El mecánico me aconsejó salir a tomar un café, porque la tarea requería de tiempo. “Ya le avisaremos”. Pensé dedicar ese par de horas a la novela que la semana pasada me traía entre manos, pero fue imposible. Los peores augurios ocupaban por completo mis pensamientos. Dediqué todo mi tiempo de espera a consultar por internet las posibles causas de la avería y ya todo era deterioro, desperfecto, ruina, chatarra, una vida sinsentido.

No transcurrió ni media hora y el teléfono sonó. “Por favor, venga, tenemos que hablar con usted”. Me derrumbé. Mientras pagaba en la barra el café el camarero me preguntó si me encontraba bien. “Está usted pálido”, me dijo. Pagué y acudí raudo al taller. Allí estaba mi hermoso automóvil perlado y un joven mecánico junto a él bromeando con otro compañero, ajenos ambos a mi angustia. Al verme se dirigió a mí y sin mediar más palabra se dispuso a informarme de la causa de todos los males, sin atajos ni retórica compasiva, sin paños calientes.
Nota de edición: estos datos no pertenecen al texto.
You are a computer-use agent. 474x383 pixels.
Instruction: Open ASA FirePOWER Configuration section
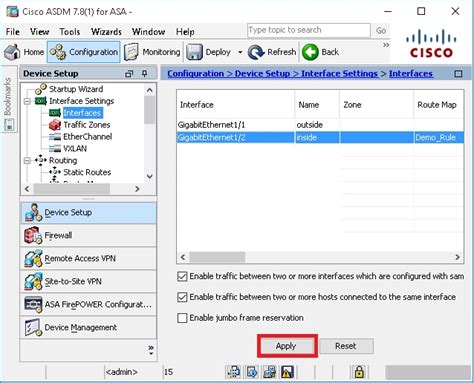click(x=88, y=304)

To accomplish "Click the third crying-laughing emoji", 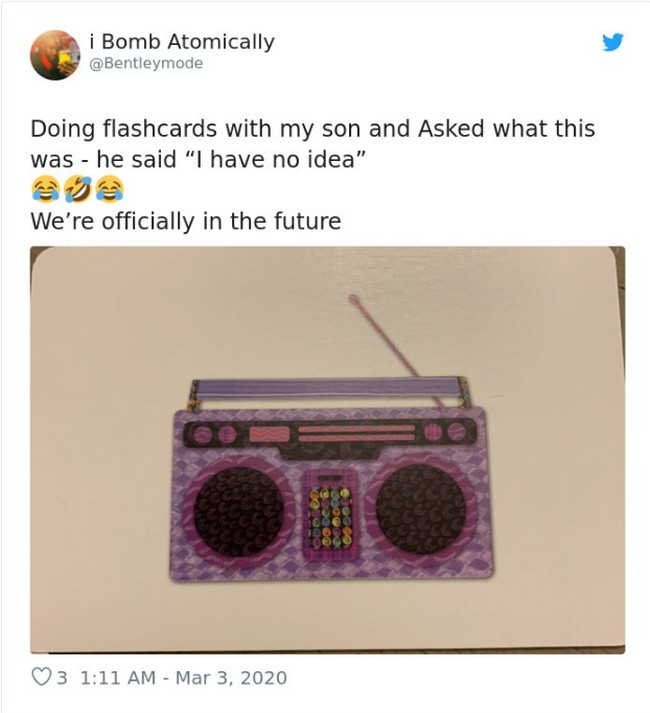I will coord(110,189).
El causante de todo había sido un mosquito; un mosquito más grande de lo habitual, pero un mosquito que a la postre se había estampado contra uno de los cuatro pequeños sensores frontales del coche y, pegado allí el cadáver invertebrado sobre la inteligencia artificial, producía el efecto de alarma permanente, de manera que todos y cada uno de los sistemas de seguridad actuaban en cadena, solidarios, ante una amenaza falsa, o al menos inexacta, errónea.

De vuelta a casa, ya sosegado, mientras conducía, pensaba que todo aquello debía ser una metáfora, pero todavía hoy no logro discernir de qué.